Les États-Unis ont les moyens de gagner très facilement la guerre contre l'Irak (il s'agit en fait d'une colonisation militaire de l'Irak), car elle opposera la première puissance militaire (basée sur l'arme nucléaire, sur les technologies aéronavales et spatiales et les réseaux de communication ) à un pays, qui est sous la botte de la dictature du clan Saddam Hussein depuis vingt-quatre ans et qui est contrôlé militairement et bombardé depuis plus de dix ans. Il est vraisemblable que seule la garde prétorienne de Saddam se battra dans Bagdad, autant contre les commandos américains que contre la population irakienne.

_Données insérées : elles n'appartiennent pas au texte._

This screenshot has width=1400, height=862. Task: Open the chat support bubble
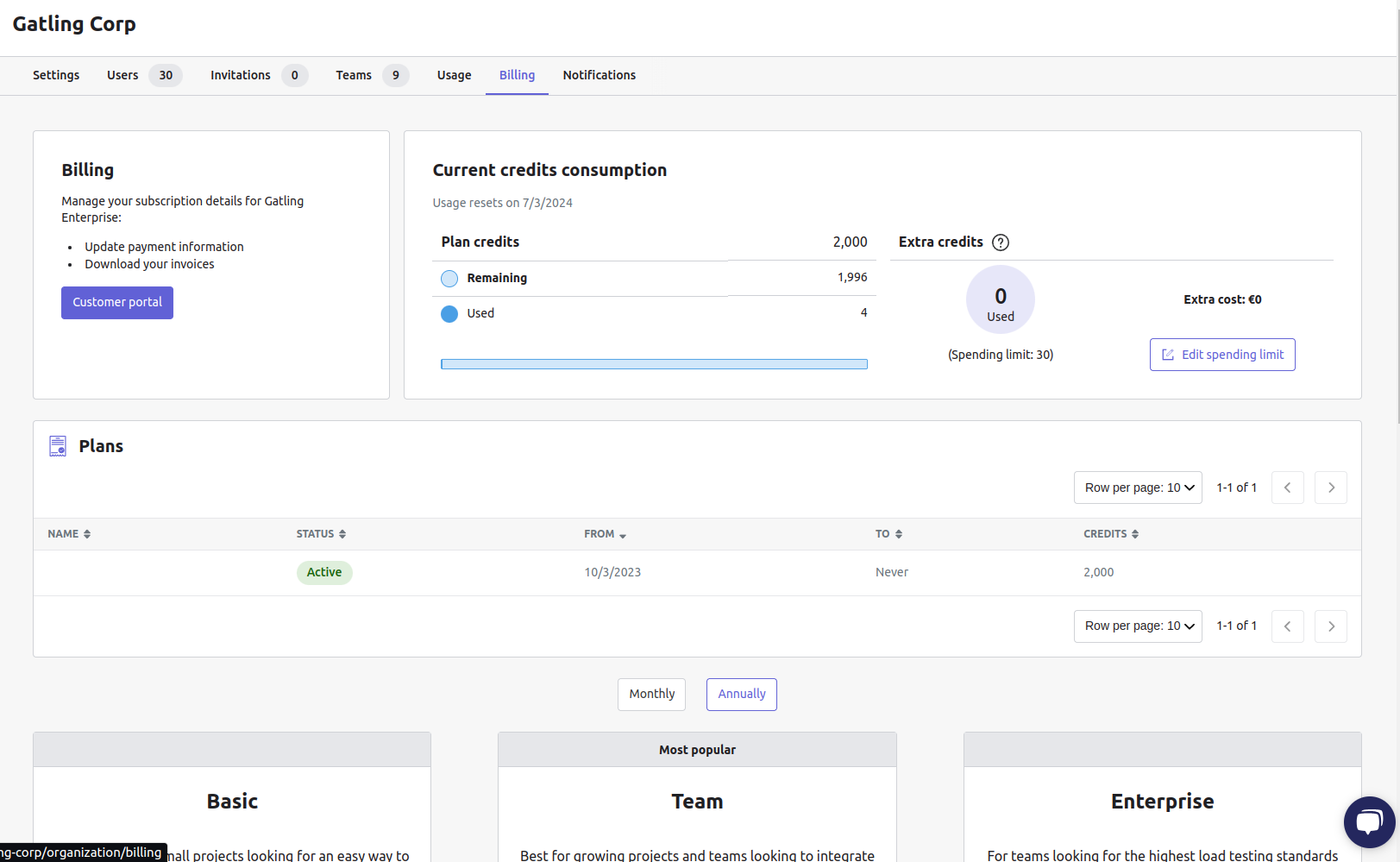tap(1369, 821)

Les États-Unis gagneront militairement cette guerre, mais pas politiquement. Le peuple irakien, affaibli par vingt-quatre ans de dictature et dix ans d'embargo, accueillera peut-être les américains en libérateurs. Mais les troupes américaines seront confrontées à l'aspiration nationale des kurdes qui joueront une nouvelle fois leur destin. Malgré le vote du Parlement, la Turquie négocie l'utilisation de son territoire par l'armée américaine : «une aide de 30 milliards de dollars» et le contrôle militaire du Kurdistan turc et irakien camouflé sous l'aide humanitaire aux réfugiés. «Et en Turquie, les États-Unis poursuivent leurs débarquements de matériels militaires sans attendre un nouveau vote pour autoriser le déploiement de quelque 62 000 GI américains.» (Les Échos 12/03/2003).
La crispation médiatique autour de la guerre annoncée des USA contre l'Irak en cache une autre, celle de l'impérialisme américain contre les autres puissances impérialistes. Depuis le début des années 90, les États-Unis remettent en cause l'ordre mondiale construit par les vainqueurs après 1945. Ils refusent tous les accords internationaux qu'ils jugent défavorables pour la sauvegarde de leurs intérêts. La partie de poker menteur, qui se joue à l'ONU sous le prétexte du désarmement de Saddam Hussein, révèle la volonté de certaines puissances de contraindre les États-Unis à se mettre hors jeu. La rébellion du gouvernement français serait dérisoire si elle ne préfigurait pas de nouvelles alliances.
Les États-Unis gagneront militairement cette guerre, mais ni politiquement ni économiquement. L'impérialisme américain détenait environ 50% des échanges internationaux à la fin de la Seconde guerre mondiale, mais il n'en détient plus aujourd'hui que 22%. Entre 1990 et 2000, le déficit commercial américain est passé de 100 à 450 milliards de dollars. Le coût de cette guerre, assuré pratiquement seul, accélérera le déclin des USA. L'enjeu, à long terme, est la remise en cause du dollar comme monnaie de référence – accords de Bretton Woods en juillet 1944 – qui permet aux États-Unis de financer leur déficit. Dans le contexte de la crise économique, amorcée en 1974-1975, la «crise irakienne» constituera un épisode décisif pour un repartage du monde entre les grandes puissances.